El Fruto del Espíritu
Las nueve manifestaciones de un solo fruto
Mas el fruto del Espíritu es amor, gozo, paz, paciencia, benignidad, bondad, fe, mansedumbre, templanza; contra tales cosas no hay ley.
Amados, amémonos unos a otros; porque el amor es de Dios. Todo aquel que ama, es nacido de Dios, y conoce a Dios. El que no ama, no ha conocido a Dios; porque Dios es amor.
Luego les dijo: Id, comed grosuras, y bebed vino dulce, y enviad porciones a los que no tienen nada preparado; porque día santo es a nuestro Señor; no os entristezcáis, porque el gozo de Jehová es vuestra fuerza.
Y la paz de Dios, que sobrepasa todo entendimiento, guardará vuestros corazones y vuestros pensamientos en Cristo Jesús.
sabiendo que la prueba de vuestra fe produce paciencia. Mas tenga la paciencia su obra completa, para que seáis perfectos y cabales, sin que os falte cosa alguna.
Antes sed benignos unos con otros, misericordiosos, perdonándoos unos a otros, como Dios también os perdonó a vosotros en Cristo.
El amor sea sin fingimiento. Aborreced lo malo, seguid lo bueno.

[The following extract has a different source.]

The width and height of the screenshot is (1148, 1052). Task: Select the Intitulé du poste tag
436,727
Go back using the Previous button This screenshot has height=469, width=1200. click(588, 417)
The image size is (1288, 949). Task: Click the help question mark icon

Pero sin fe es imposible agradar a Dios; porque es necesario que el que se acerca a Dios crea que le hay, y que es galardonador de los que le buscan.
Llevad mi yugo sobre vosotros, y aprended de mí, que soy manso y humilde de corazón; y hallaréis descanso para vuestras almas;
Todo aquel que lucha, de todo se abstiene; ellos, a la verdad, para recibir una corona corruptible, pero nosotros, una incorruptible.